▶ _Your objective_: Pictures must not appear in the copy. Restate exactly the lines below from the one with "This screenshot has height=688, width=1000." through the one with "Given: Click the", inclusive.

▶ _Data shown_:
=======

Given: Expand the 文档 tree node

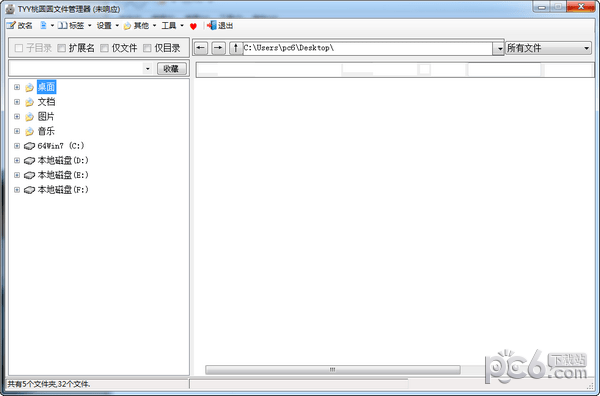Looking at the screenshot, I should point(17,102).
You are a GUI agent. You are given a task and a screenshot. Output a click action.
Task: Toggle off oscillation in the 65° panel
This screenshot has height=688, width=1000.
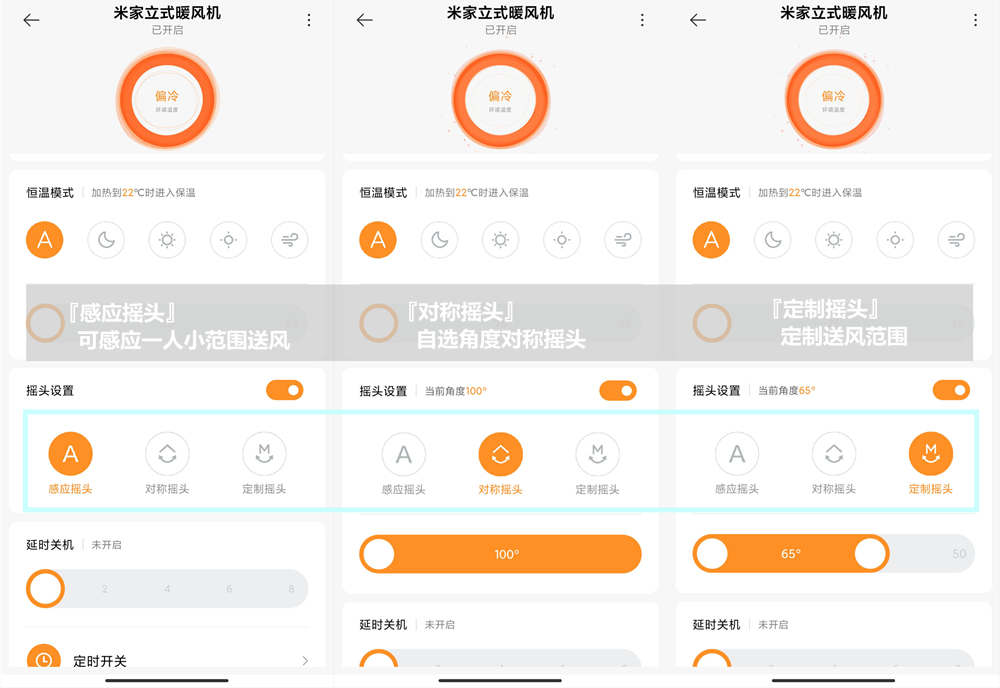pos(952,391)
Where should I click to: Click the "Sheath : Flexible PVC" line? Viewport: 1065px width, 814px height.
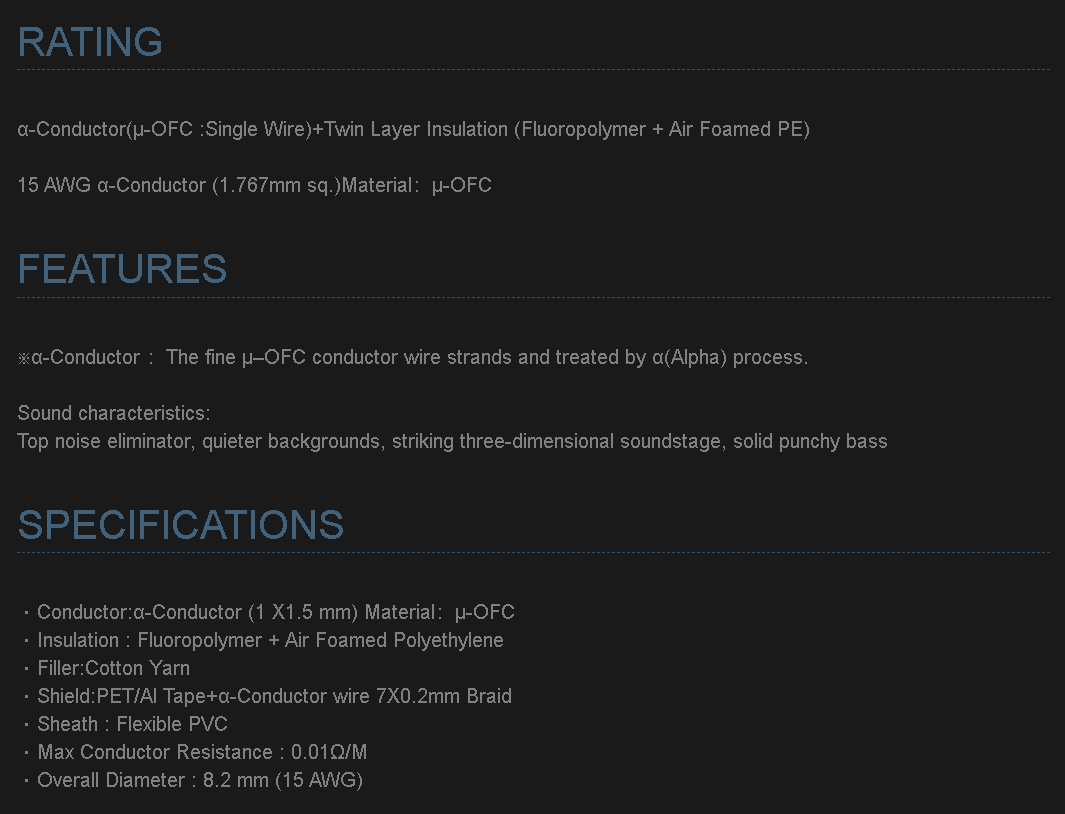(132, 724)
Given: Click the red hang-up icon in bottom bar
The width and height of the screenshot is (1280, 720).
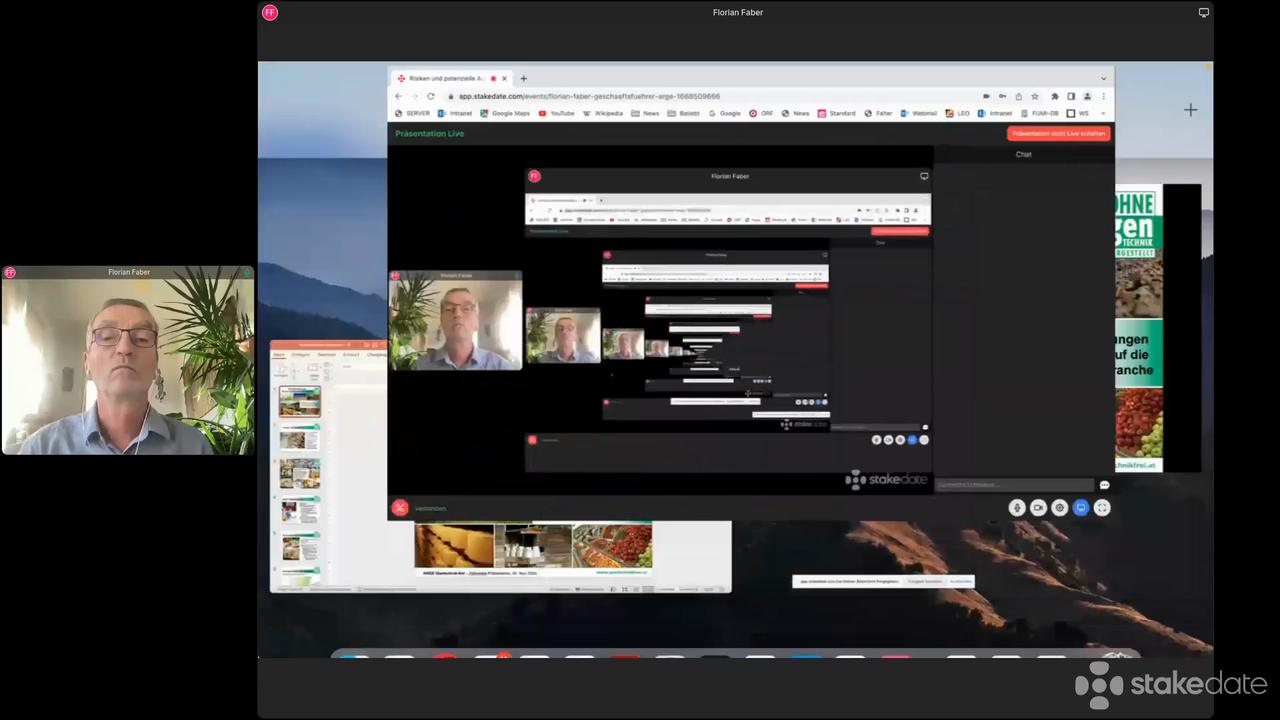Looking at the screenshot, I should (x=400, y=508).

=======

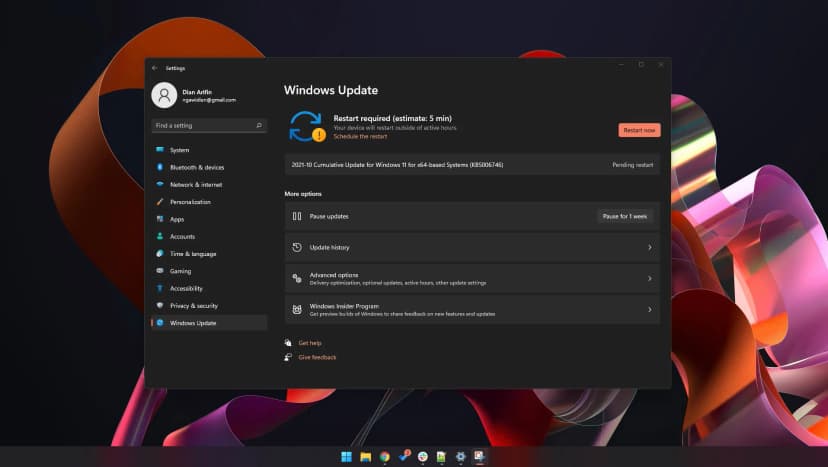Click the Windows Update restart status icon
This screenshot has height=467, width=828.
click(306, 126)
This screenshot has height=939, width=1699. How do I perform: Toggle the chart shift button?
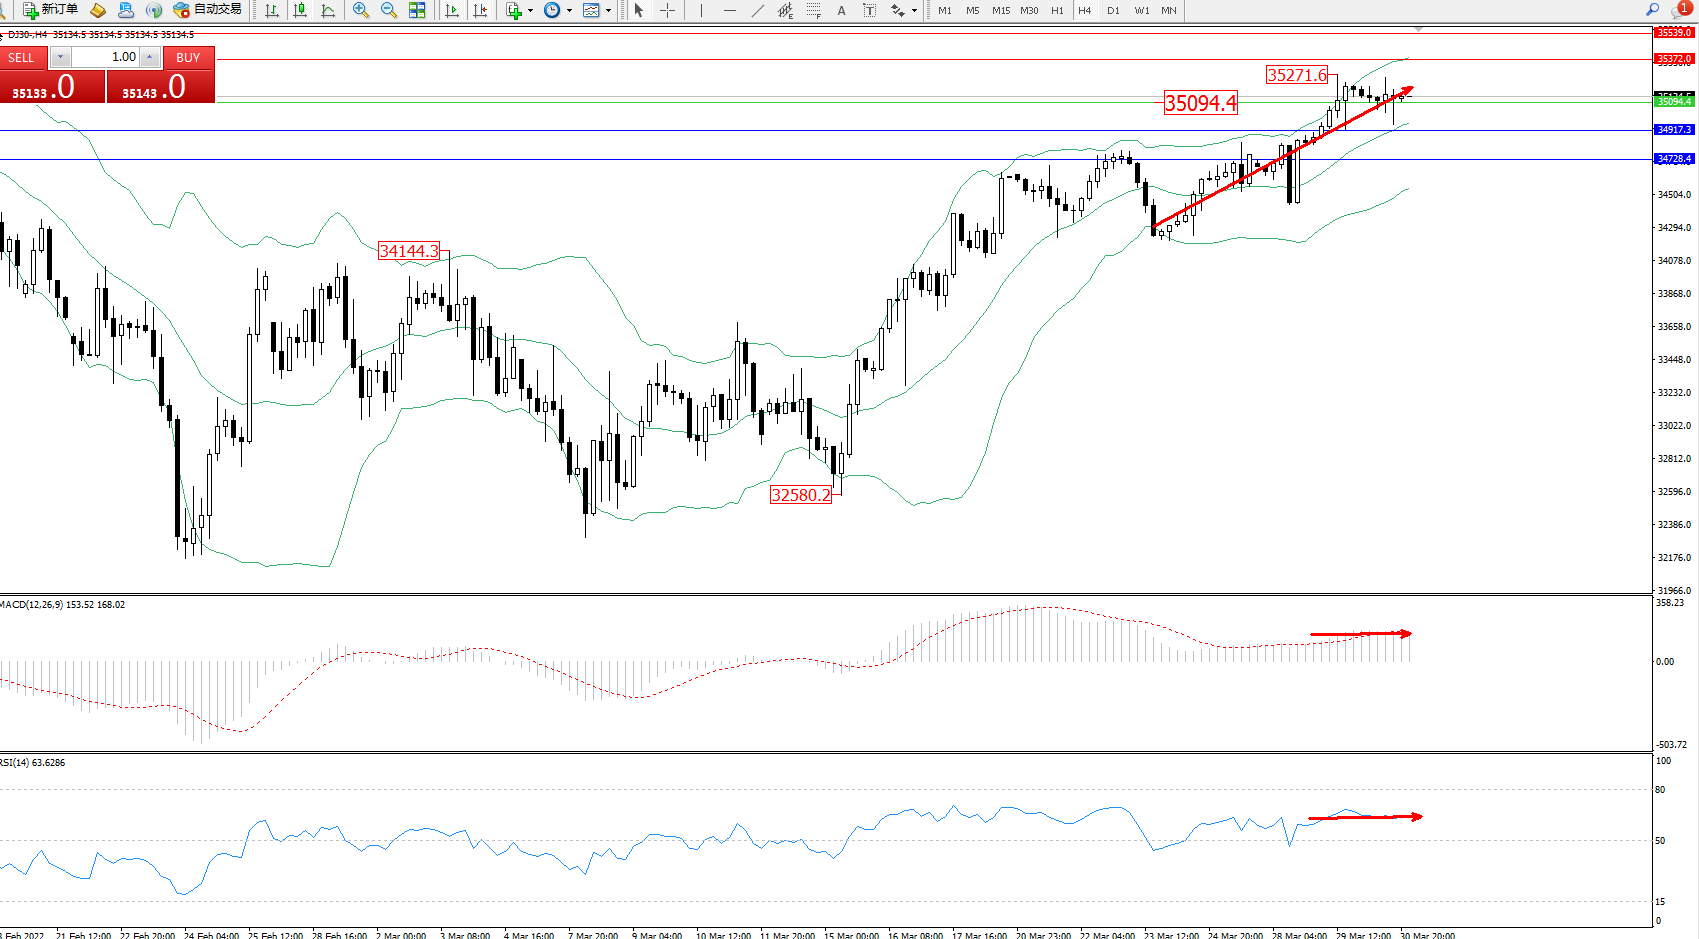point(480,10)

=======

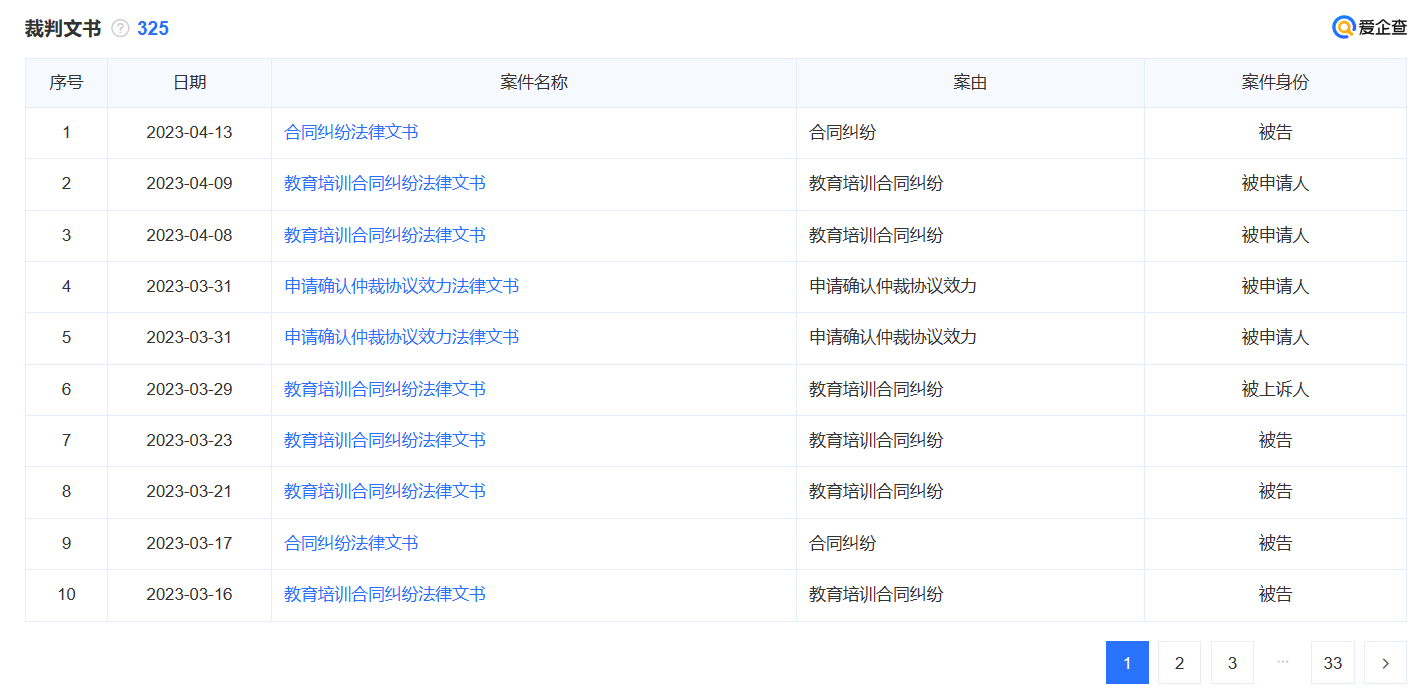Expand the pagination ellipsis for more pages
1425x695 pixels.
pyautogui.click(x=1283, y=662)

=======

▶ _Exercise output_:
This screenshot has height=688, width=1000.
pos(952,391)
Where should I click to: Click the "Sheath : Flexible PVC" line? Viewport: 1065px width, 814px height.
(132, 724)
Given: Click the red hang-up icon in bottom bar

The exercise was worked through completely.